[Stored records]
= = =

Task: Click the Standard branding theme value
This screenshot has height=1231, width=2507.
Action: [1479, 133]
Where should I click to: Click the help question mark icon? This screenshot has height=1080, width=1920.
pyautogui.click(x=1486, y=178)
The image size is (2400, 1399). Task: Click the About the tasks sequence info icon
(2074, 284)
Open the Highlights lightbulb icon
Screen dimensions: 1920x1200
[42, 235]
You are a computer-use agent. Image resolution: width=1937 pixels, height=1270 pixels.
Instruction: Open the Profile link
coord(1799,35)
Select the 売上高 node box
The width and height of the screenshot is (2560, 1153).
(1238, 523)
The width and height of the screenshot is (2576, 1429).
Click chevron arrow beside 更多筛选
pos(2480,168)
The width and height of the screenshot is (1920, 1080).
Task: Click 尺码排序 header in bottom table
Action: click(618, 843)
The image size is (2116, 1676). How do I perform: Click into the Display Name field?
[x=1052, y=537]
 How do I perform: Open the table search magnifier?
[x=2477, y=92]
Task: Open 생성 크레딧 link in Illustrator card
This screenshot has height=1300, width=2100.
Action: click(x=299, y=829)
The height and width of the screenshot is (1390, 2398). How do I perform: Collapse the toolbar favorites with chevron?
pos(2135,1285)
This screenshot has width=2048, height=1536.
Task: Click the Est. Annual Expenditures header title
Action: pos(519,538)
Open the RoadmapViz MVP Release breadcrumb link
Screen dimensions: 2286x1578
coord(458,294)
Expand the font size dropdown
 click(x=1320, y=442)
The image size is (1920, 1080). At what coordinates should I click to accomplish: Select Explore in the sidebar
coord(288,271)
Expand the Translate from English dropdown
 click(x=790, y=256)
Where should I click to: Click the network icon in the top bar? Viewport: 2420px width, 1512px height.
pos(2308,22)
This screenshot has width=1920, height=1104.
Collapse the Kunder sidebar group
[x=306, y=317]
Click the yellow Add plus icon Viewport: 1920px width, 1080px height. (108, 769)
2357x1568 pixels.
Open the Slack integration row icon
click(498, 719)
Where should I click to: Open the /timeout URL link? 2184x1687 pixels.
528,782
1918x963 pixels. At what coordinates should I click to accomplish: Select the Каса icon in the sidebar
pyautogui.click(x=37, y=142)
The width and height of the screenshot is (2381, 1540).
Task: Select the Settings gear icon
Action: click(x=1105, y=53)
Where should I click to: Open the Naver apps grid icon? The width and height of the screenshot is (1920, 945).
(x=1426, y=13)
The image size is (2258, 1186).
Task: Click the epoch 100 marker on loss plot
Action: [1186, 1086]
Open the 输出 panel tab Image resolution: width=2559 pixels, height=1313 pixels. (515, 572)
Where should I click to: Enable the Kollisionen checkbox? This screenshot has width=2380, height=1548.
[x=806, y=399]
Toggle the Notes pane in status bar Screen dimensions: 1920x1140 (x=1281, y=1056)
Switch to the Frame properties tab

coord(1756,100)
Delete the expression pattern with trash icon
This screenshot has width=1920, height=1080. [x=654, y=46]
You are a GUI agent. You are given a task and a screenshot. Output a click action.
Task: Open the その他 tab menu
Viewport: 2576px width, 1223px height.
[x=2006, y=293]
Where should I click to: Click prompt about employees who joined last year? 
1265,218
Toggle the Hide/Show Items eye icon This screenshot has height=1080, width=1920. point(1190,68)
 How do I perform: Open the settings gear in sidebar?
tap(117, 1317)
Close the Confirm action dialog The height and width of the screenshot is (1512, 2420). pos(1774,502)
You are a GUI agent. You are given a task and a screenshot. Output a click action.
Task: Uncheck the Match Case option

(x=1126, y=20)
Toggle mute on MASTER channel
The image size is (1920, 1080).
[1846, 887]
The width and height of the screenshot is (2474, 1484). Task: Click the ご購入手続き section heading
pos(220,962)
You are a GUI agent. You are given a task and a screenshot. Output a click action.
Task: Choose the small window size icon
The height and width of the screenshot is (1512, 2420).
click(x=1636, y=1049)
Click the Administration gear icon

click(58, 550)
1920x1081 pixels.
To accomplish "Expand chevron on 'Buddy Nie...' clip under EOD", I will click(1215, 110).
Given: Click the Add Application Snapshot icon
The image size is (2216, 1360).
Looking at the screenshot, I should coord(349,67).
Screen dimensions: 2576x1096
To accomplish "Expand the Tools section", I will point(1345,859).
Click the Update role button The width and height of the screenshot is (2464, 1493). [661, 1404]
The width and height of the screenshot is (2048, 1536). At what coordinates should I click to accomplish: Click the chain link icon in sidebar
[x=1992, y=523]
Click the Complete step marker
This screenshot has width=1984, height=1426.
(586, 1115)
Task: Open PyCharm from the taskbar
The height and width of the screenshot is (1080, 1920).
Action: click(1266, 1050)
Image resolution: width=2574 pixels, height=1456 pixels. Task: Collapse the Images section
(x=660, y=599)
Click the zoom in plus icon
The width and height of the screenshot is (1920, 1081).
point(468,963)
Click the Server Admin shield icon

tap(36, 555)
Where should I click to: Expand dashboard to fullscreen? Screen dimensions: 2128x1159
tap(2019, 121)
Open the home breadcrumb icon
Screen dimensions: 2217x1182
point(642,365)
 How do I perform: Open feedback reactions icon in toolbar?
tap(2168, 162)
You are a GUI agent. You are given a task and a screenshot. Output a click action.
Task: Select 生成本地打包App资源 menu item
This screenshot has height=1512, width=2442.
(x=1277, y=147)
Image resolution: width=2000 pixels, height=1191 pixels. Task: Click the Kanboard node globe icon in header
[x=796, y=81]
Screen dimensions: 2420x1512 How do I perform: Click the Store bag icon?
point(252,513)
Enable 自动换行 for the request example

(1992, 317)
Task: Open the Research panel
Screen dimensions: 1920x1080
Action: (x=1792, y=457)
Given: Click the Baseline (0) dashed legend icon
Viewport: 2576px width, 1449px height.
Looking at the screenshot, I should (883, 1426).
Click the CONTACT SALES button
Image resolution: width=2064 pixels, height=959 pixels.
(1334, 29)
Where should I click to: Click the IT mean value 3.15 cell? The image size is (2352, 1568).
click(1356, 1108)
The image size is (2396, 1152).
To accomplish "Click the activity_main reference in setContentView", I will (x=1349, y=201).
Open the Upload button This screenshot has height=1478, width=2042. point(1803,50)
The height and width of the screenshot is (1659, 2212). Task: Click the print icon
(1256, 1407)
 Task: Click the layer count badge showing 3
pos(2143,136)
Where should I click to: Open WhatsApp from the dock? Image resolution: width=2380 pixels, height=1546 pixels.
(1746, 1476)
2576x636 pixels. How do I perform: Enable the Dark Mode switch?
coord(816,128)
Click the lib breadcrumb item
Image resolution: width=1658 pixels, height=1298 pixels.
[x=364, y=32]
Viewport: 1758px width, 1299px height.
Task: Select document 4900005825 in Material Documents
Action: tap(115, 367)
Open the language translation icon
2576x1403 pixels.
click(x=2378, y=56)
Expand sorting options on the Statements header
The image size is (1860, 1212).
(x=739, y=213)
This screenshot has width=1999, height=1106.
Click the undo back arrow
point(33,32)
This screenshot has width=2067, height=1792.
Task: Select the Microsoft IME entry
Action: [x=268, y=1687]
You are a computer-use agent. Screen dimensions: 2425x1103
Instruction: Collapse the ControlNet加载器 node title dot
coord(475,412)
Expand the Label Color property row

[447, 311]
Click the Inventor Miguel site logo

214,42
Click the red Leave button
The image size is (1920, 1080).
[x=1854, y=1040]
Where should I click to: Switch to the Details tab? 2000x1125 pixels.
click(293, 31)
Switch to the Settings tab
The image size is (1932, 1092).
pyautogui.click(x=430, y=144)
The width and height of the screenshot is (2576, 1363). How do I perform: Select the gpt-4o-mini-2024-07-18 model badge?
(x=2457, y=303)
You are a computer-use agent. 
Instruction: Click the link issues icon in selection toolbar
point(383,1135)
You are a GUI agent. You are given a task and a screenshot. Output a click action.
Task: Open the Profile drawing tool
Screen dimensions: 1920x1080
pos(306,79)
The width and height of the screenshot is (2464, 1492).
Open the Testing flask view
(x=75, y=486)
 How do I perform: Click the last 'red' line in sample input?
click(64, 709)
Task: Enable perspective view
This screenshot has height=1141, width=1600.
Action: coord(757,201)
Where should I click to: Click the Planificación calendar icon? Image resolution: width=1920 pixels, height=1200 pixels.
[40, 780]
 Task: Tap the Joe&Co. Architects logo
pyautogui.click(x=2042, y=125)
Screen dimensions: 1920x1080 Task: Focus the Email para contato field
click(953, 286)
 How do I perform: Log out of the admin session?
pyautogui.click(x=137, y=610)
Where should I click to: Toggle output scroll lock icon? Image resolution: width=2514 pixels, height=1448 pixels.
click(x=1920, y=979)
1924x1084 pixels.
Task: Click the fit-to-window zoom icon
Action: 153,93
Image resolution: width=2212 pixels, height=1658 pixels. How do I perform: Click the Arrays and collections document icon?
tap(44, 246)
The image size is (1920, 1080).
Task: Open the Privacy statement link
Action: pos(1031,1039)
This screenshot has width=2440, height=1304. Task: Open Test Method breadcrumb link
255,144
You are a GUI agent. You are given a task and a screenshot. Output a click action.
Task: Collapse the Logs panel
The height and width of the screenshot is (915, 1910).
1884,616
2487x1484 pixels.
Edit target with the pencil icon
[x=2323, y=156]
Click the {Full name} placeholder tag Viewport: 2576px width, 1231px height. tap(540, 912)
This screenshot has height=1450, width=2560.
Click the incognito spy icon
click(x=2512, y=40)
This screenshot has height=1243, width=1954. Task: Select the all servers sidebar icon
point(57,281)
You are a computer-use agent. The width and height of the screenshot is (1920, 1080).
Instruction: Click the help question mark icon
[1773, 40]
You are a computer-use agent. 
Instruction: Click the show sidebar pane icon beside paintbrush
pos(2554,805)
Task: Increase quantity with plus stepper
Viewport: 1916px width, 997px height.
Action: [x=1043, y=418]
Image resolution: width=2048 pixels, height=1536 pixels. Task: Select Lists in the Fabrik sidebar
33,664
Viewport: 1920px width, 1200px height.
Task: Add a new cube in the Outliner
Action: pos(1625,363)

= = =

▶ Exercise
Every line of the entries above that holds "computer" should be copied out.

▶ Completed exercise
You are a computer-use agent. Image resolution: width=1937 pixels, height=1270 pixels.
You are a computer-use agent. Screen dimensions: 2425x1103
You are a computer-use agent. 
You are a computer-use agent. The width and height of the screenshot is (1920, 1080).
You are a computer-use agent. 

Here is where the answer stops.